Ornstein-Uhlenbeck Temperature Model
The stochastic temperature model used for derivative pricing — mean-reverting process with seasonal components.
Cliff Horizon's derivative pricing module uses the Alaton-Djehiche-Stillberger (2002) Ornstein-Uhlenbeck temperature model — the standard framework for weather derivative pricing.
Why O-U for Temperature?
Temperature is a mean-reverting process. If today is unusually hot, tomorrow is likely to be closer to the seasonal average — not even hotter. This mean-reversion property makes the Ornstein-Uhlenbeck process a natural fit, unlike geometric Brownian motion (used for stock prices) which has no such tendency.
Black-Scholes is inapplicable to weather derivatives because weather is not a tradeable asset. There is no risk-neutral hedging argument. Derivative pricing must rely on actuarial/statistical methods rather than no-arbitrage pricing theory.
The Model
The temperature process follows this stochastic differential equation:
dT_t = { dT_m/dt + a(T_m - T_t) } dt + σ_t dW_t
Where:
| Symbol | Meaning |
|---|---|
| T_t | Temperature at time t |
| T_m | Deterministic seasonal mean: T_m = A + Bt + C·sin(ωt + φ) |
| a | Mean-reversion speed (how quickly temperature returns to seasonal mean) |
| σ_t | Piecewise-constant monthly volatility |
| W_t | Standard Brownian motion |
Parameters
Each location requires estimation of:
| Parameter | Description | Estimation Method |
|---|---|---|
| A | Baseline temperature level | Least squares on historical daily means |
| B | Warming trend (°C per year) | Least squares |
| C | Seasonal amplitude | Least squares |
| φ | Phase shift (timing of seasonal peak) | Least squares |
| a | Mean-reversion speed | Martingale estimation (Bibby & Sørensen method) |
| σ₁–σ₁₂ | Monthly volatility | Quadratic variation or regression residuals |
Reference values (Stockholm, from Alaton et al.):
- â ≈ 0.237 (≈24% daily mean-reversion)
- σ_January ≈ 3.4°C, σ_July ≈ 1.7°C (winter volatility roughly double summer)
These parameters must be estimated for each target location using a minimum of 5 years of historical daily temperature data.
Market Price of Risk (λ)
Since temperature is non-tradeable (incomplete market), unique derivative prices require specifying a market price of risk λ. Under the risk-neutral measure Q:
E^Q[T_t] = E^P[T_t] - (λσ/a)(1 - e^{-a(t-s)})
Design Decision
Cliff Horizon does not need to solve for λ independently. The engine's responsibility is producing well-calibrated P(event). Ensuro's capital pool economics determine the effective risk price:
- Engine provides P(event) → the
lossProbparameter - Ensuro applies:
purePremium = payout × lossProb × MoC - Full premium adds:
jrCoc + srCoc + ensuroCommission + partnerCommission - Ensuro's LPs decide whether the return compensates for the risk
λ is set by the people bearing the risk (Ensuro's capital providers), not by the pricing engine. The engine's edge is calibration accuracy — the better the P(event), the tighter the uncertainty loading Ensuro needs, and the more competitive the premium.
Derivative Pricing
Semi-closed-form pricing formulae exist for HDD/CDD calls and puts. Monte Carlo validation shows ~2% pricing accuracy — sufficient for real-time dashboard pricing.

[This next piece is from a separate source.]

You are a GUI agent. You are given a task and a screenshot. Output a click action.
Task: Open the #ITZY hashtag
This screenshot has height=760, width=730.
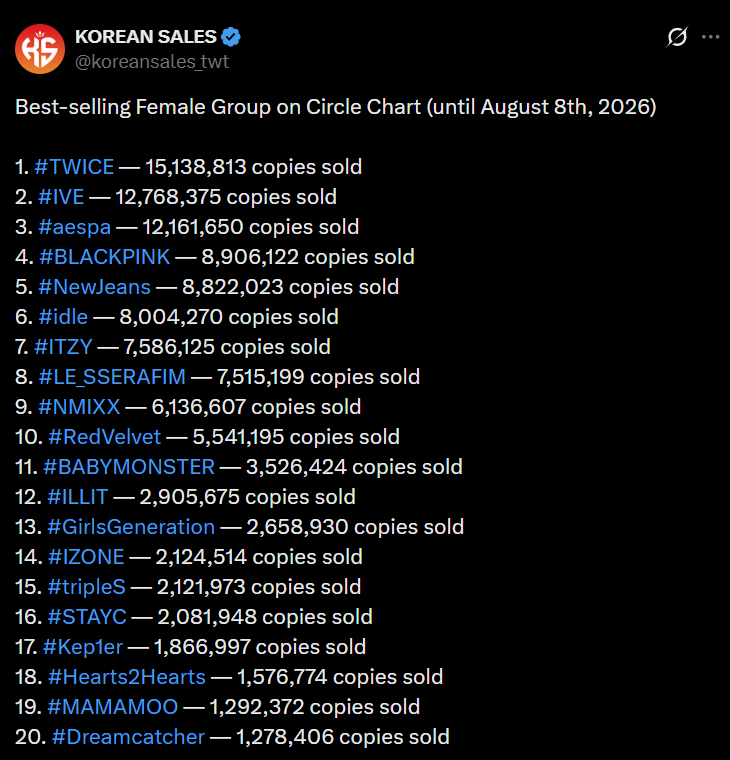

Cliff Horizon's enhancement over the base model: Alaton et al. note (Section 4.3.2) that near the contract period, meteorological forecasts should be incorporated by adjusting model parameters. The engine does this systematically — updating A, σ, and C with forward-looking NWP ensemble data rather than relying solely on historical calibration.
This forecast-adjusted O-U model is the hybrid approach that generates pricing alpha over pure burn analysis.
Burn Analysis Fallback
For simpler pricing (or as a cross-check), the engine also implements burn analysis: applying the derivative's payout function to historical weather data to calculate what the contract would have paid over past periods.
Burn analysis is transparent and intuitive, but limited: it assumes past weather patterns predict future weather — increasingly questionable under climate change. The O-U model captures dynamics (mean-reversion, trend, seasonality) that pure historical lookback misses.